In last week’s post, I reflected a bit on my roots as a fan-fiction writer as it related to my latest decision to self-publish. As I think further on the type of writing I’m doing now, I realize that the subject matter and impetus hasn’t really changed all that much, either.
Back when I was thirteen, it was Aladdin fan-fiction that really hooked me into writing seriously. I’d been writing for most of my life, but it was through fan-fiction that I began to successfully finish stories. I loved the characters so much that I wanted to immerse myself in their world again and again and again — and I wanted to stay there long enough to finish what I’d started.

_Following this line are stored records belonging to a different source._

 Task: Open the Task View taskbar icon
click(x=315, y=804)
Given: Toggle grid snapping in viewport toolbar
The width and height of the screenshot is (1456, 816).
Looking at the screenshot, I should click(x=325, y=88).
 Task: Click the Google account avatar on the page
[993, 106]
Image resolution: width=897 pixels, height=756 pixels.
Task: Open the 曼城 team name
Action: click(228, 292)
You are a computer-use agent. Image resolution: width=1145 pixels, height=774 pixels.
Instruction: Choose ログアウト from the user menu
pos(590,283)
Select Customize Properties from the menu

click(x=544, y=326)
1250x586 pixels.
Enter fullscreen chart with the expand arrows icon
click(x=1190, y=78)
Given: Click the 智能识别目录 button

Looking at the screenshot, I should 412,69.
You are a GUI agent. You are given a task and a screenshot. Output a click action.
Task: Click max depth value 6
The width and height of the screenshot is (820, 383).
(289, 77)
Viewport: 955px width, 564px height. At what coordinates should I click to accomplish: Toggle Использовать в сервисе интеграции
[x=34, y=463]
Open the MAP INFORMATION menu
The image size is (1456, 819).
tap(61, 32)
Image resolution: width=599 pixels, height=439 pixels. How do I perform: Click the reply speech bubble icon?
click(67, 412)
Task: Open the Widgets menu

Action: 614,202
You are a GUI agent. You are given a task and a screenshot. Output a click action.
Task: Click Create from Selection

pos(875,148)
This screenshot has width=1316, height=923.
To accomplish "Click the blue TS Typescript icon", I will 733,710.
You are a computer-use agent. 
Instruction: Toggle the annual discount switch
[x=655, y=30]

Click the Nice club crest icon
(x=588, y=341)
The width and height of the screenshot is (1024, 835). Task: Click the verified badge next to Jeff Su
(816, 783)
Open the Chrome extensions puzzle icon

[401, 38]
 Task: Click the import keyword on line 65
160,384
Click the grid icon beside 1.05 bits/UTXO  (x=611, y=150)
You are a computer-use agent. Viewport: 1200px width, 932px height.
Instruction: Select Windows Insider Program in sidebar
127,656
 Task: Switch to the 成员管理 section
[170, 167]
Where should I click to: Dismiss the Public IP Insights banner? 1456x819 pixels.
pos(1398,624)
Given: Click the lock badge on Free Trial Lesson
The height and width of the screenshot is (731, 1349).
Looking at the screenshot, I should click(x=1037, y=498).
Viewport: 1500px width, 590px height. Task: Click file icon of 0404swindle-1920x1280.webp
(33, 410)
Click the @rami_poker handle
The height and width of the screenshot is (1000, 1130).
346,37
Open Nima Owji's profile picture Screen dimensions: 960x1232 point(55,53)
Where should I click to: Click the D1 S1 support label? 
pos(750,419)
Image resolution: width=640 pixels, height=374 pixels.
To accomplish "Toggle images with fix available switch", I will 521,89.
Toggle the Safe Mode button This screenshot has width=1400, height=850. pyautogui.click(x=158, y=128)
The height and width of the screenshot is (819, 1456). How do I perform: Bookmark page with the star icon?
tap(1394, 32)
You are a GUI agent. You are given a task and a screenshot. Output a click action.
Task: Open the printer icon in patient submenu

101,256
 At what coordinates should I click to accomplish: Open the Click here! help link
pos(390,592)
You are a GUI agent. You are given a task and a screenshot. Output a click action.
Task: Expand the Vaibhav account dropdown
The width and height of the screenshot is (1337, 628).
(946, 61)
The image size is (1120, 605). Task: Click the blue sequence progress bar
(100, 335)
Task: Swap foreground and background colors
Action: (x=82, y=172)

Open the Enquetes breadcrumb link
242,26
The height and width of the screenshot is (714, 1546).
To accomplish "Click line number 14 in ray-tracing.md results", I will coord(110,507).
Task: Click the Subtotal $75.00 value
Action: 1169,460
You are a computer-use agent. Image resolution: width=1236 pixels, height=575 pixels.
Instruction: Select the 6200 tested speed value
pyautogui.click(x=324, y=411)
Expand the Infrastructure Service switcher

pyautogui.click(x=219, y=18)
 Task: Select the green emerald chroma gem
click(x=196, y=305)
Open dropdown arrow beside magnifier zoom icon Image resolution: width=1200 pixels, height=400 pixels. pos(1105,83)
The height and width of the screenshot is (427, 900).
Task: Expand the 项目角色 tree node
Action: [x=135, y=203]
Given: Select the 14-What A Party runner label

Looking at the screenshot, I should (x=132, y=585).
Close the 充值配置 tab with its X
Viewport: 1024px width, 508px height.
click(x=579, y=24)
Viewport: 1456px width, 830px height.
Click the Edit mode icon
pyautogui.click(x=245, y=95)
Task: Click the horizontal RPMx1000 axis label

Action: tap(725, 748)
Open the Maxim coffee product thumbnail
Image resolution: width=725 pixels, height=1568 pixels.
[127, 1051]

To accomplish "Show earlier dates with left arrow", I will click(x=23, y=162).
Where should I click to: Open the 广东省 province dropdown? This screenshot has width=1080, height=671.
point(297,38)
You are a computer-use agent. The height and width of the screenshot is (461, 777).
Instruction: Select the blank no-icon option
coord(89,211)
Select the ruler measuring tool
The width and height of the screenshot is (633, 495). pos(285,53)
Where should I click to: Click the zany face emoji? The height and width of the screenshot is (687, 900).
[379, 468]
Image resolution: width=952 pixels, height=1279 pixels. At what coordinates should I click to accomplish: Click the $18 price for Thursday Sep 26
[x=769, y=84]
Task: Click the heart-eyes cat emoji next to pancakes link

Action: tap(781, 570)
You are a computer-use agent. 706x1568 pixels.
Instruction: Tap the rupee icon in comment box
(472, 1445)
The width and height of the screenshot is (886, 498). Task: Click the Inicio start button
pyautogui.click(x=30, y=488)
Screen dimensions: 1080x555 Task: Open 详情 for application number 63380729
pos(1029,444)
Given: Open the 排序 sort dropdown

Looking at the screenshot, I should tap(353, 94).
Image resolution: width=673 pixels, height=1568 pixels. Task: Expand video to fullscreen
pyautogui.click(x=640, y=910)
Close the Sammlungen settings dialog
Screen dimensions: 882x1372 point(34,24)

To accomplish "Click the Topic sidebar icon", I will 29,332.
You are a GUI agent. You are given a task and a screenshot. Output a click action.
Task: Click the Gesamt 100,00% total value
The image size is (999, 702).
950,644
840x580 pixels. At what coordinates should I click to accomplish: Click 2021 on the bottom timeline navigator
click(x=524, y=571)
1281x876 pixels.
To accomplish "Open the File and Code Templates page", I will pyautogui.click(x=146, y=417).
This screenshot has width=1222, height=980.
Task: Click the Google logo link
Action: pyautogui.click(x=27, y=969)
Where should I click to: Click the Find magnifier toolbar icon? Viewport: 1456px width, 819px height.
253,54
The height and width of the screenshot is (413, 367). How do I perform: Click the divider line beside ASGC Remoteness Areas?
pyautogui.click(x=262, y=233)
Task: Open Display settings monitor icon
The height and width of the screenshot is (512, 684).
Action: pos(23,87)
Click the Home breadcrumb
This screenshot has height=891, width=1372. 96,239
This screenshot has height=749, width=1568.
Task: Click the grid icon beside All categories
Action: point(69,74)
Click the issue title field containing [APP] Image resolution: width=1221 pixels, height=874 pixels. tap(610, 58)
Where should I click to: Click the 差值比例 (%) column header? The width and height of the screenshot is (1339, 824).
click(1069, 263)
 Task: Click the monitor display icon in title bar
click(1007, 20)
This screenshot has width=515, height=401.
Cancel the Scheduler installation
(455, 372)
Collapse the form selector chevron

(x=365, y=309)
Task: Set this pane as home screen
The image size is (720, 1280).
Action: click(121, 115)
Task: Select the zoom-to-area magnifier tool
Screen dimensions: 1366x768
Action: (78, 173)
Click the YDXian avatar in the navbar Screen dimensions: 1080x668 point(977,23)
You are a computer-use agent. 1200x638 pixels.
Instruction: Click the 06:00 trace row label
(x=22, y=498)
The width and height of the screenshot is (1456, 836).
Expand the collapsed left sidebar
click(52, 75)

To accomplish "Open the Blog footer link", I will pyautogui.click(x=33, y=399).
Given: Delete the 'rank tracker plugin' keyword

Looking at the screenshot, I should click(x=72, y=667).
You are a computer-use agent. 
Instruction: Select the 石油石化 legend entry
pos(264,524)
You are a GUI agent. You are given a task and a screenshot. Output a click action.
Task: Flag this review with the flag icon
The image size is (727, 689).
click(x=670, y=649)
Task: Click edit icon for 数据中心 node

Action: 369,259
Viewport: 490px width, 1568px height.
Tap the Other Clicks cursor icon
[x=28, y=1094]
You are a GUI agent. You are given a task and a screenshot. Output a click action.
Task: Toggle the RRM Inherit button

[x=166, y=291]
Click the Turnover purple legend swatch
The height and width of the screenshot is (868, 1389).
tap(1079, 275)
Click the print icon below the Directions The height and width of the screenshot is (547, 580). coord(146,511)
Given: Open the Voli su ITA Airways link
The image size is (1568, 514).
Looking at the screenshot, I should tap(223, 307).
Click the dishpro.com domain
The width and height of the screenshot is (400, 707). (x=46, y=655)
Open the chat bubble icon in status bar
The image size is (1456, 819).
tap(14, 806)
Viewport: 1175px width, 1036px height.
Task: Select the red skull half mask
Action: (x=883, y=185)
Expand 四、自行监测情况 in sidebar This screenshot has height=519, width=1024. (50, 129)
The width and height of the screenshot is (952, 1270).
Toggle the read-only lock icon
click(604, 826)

I wrote my first non-fan-fic novel when I was fifteen. By the time I was eighteen, I had abandoned fan-fiction to focus on my own original stories. This was in line with a trend that was emerging in which my fan-fic began focusing more on original characters I had created for the Aladdin universe than on the primary characters themselves. It’s been 13 years since I last penned any fan-fiction, and I don’t think I’ll ever return to it.
Except that I realized my predilection toward retellings really constitute their own type of fan-fiction. I’ve written three fairy tale retellings (using Sleeping Beauty, Rumplestiltskin, and Rapunzel as source material) and I hope to write more. Two of my other novels, while not retellings in the strictest sense, borrowed heavily from Biblical stories. When I was thirteen, I started writing fan-fiction because, as much as I loved the source material, it just wasn’t enough for me. I wanted more. I wanted not to just consume it, but to create it, to give something new back to the content that had inspired me so much.
That’s exactly what I’m doing with my fairy tale retellings and my exploration of religious themes in my books now. So I guess I haven’t drifted so far from my roots after all.
In Writing Down the Bones, Natalie Goldberg recommends writing about your “obsessions.” That’s what I’ve been doing, in various forms, since my early obsession with Aladdin. It’s good advice — my obsessions have changed over the years, but my response to them hasn’t. And that’s kept me writing.